Task data:
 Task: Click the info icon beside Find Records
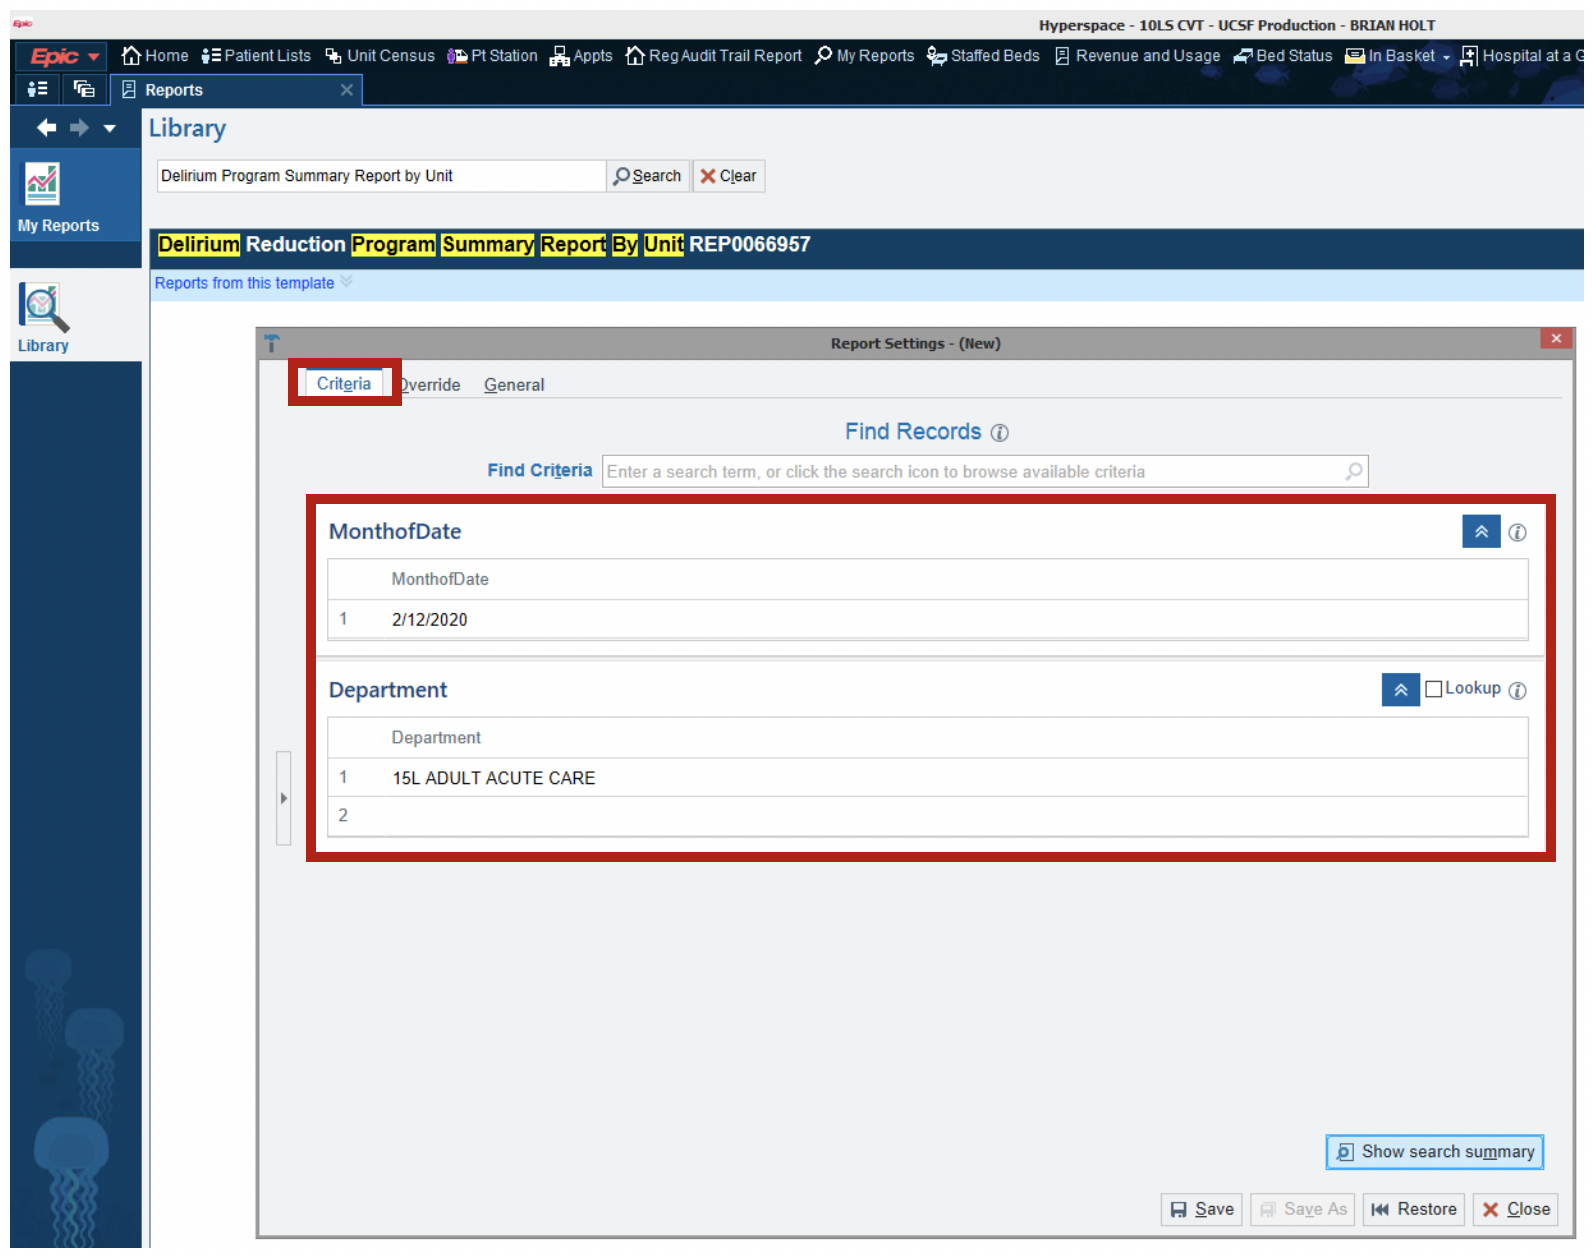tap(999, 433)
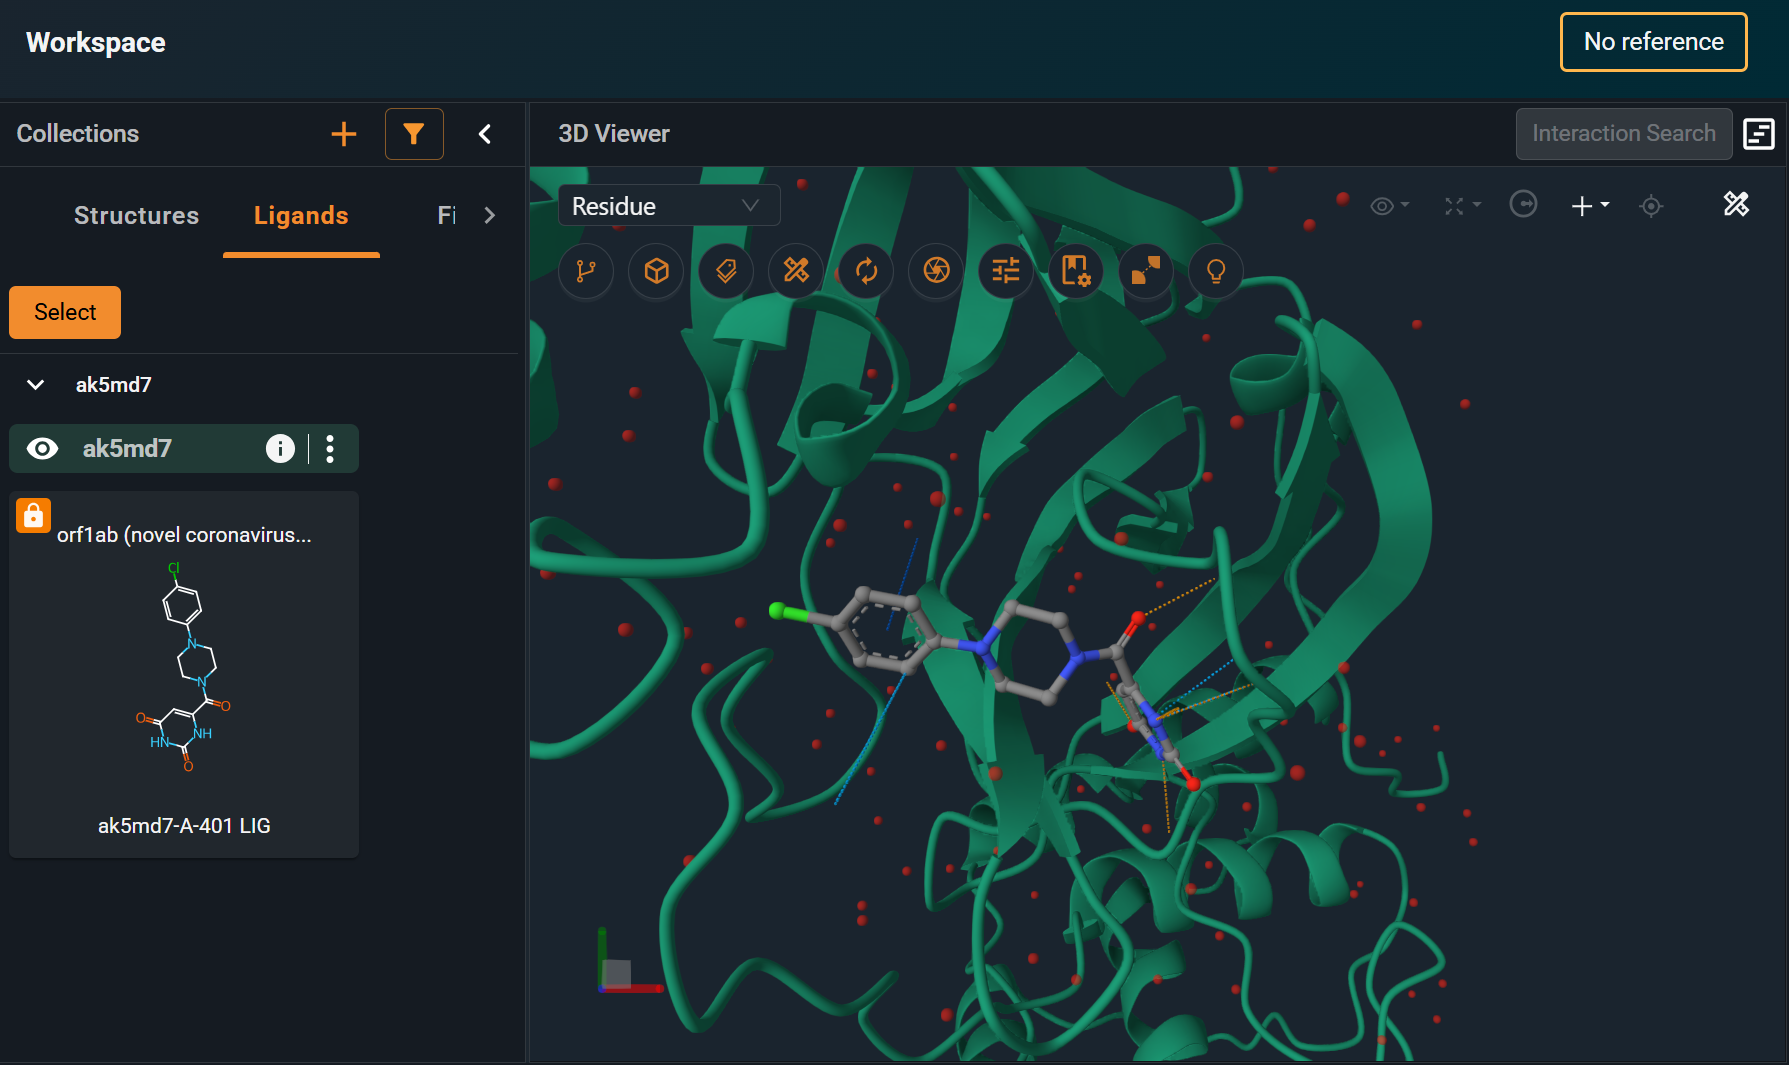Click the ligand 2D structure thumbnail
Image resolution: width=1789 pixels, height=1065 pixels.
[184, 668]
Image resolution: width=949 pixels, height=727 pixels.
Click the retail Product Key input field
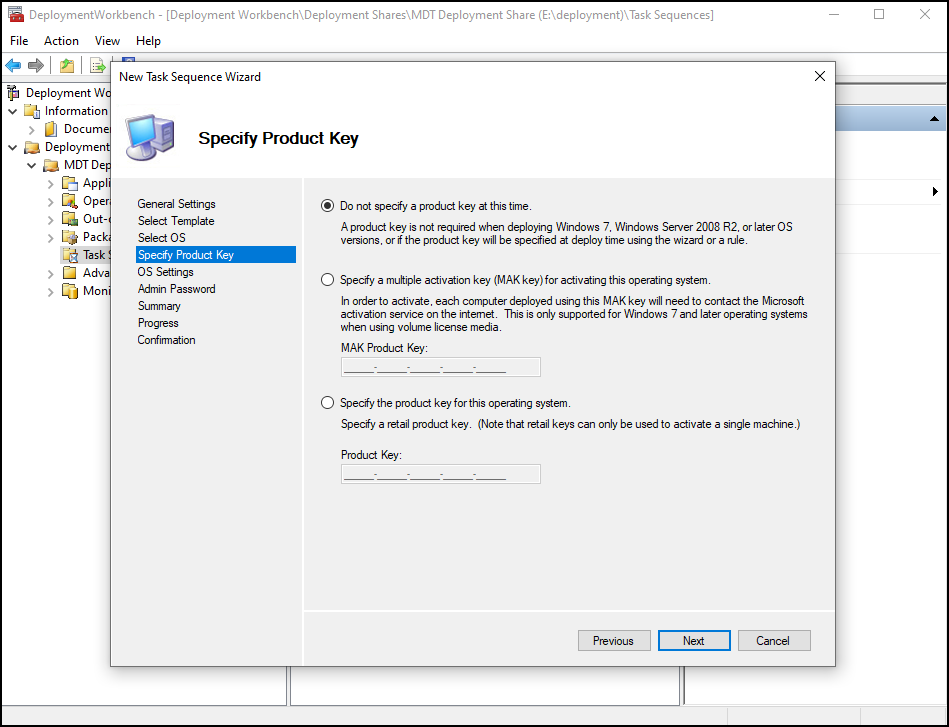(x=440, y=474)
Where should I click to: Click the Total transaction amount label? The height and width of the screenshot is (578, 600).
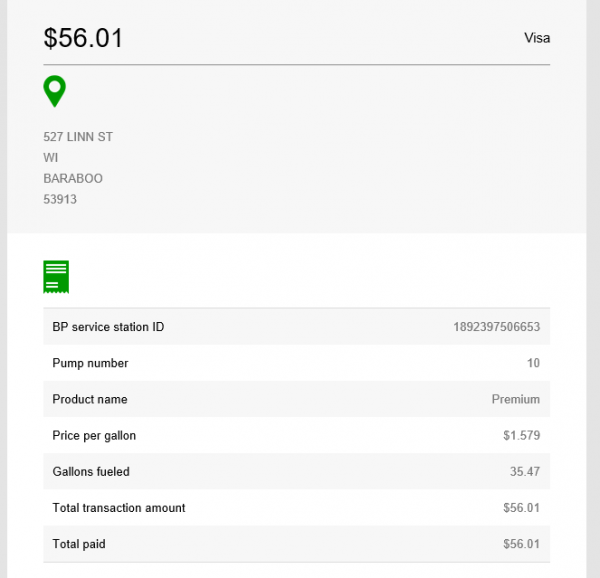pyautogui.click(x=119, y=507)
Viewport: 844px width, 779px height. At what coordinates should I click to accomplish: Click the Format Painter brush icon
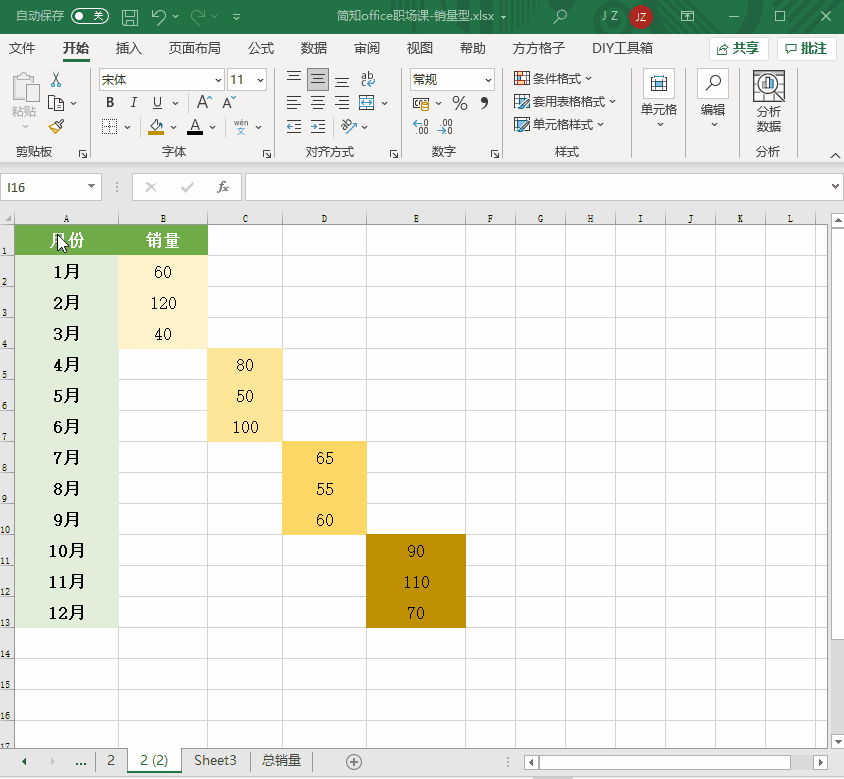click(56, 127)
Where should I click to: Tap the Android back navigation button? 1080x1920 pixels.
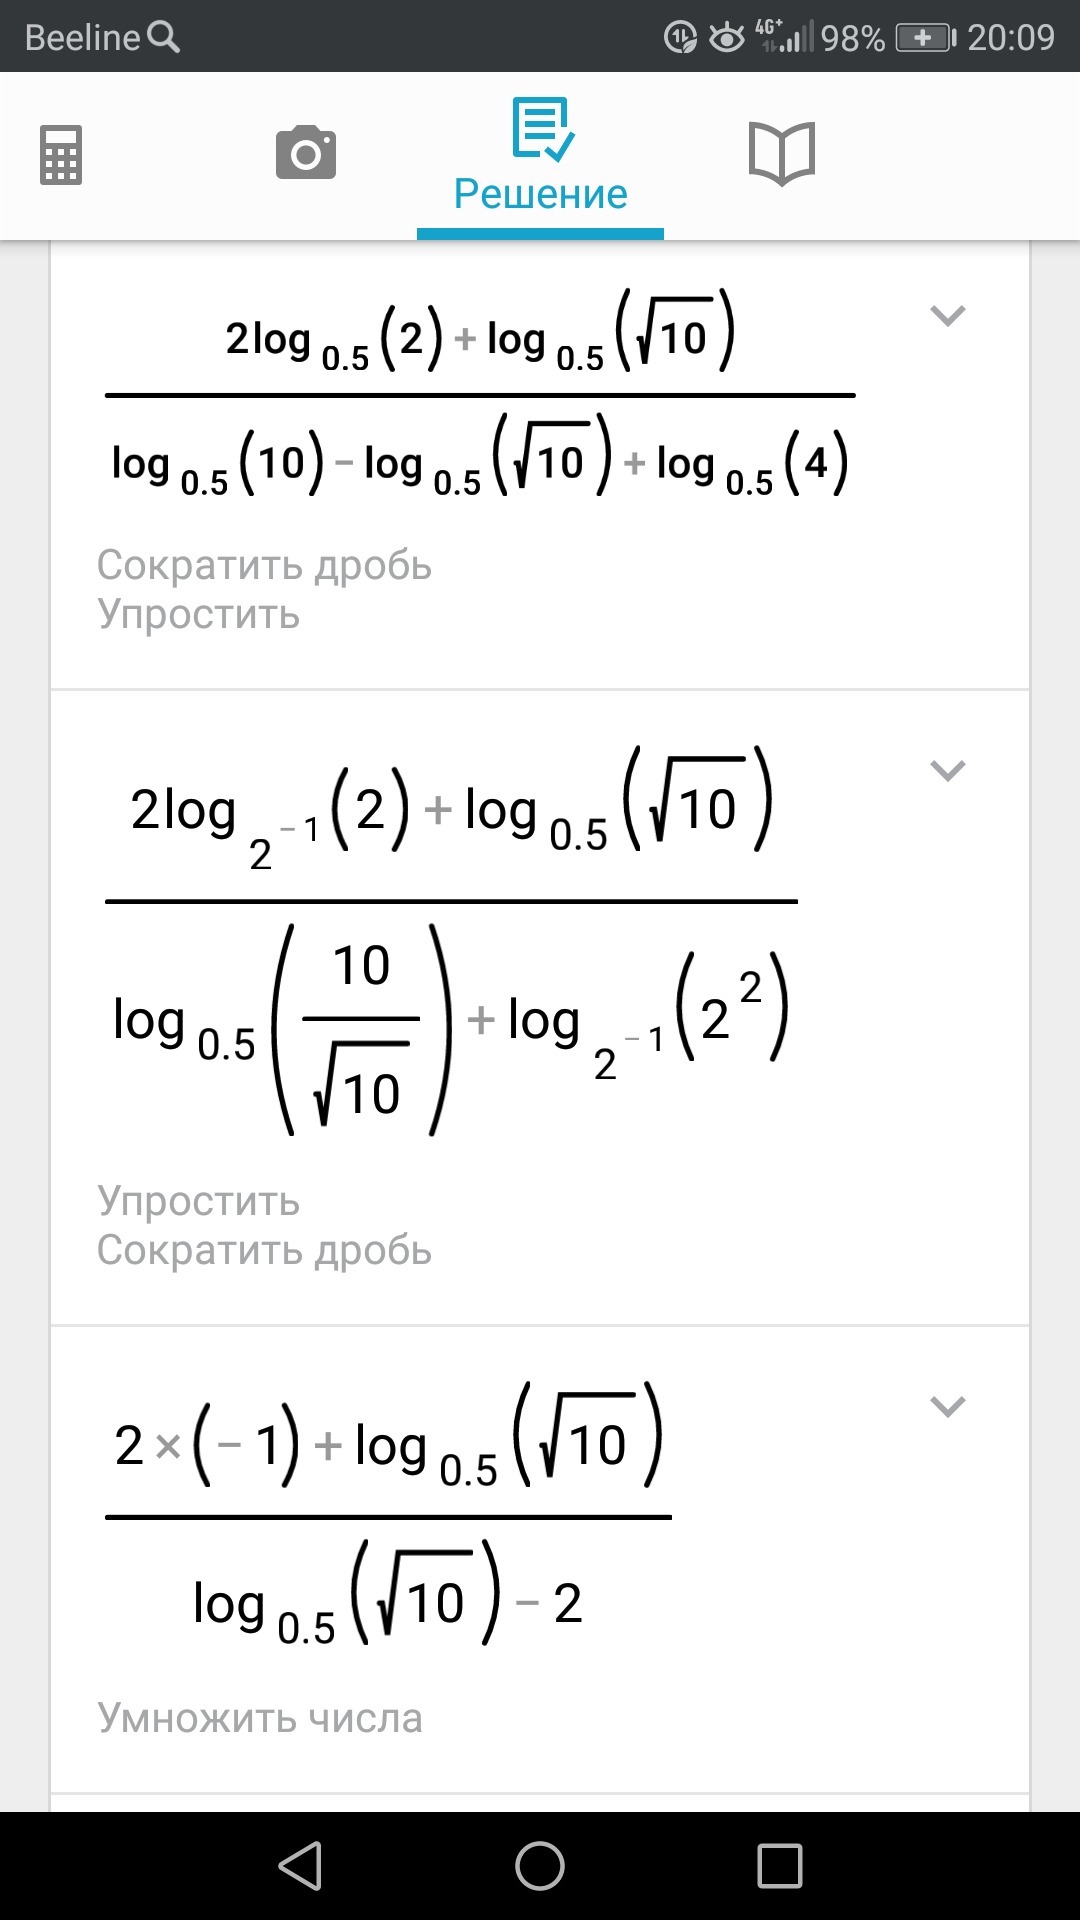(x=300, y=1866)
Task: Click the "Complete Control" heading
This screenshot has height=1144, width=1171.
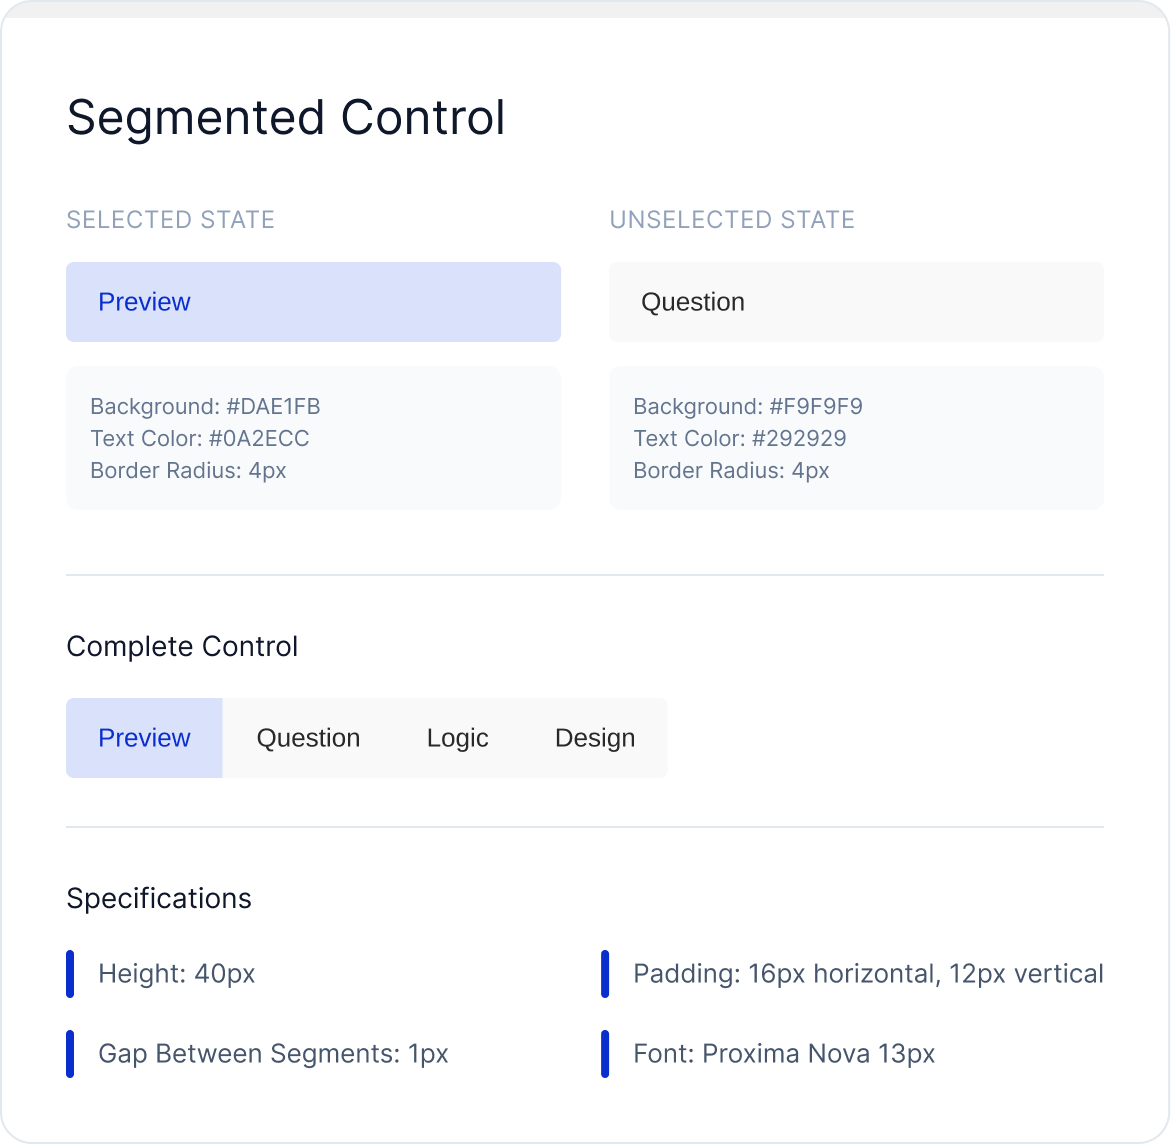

Aim of the task: Nothing but the lines from the one that holds "Where should I click to: Tap" through the end of the data should appear, written out exactly, without pictures.

Task output:
Where should I click to: Tap the Android back navigation button? 1080x1920 pixels.
(x=300, y=1866)
Task: Click the "Complete Control" heading
This screenshot has height=1144, width=1171.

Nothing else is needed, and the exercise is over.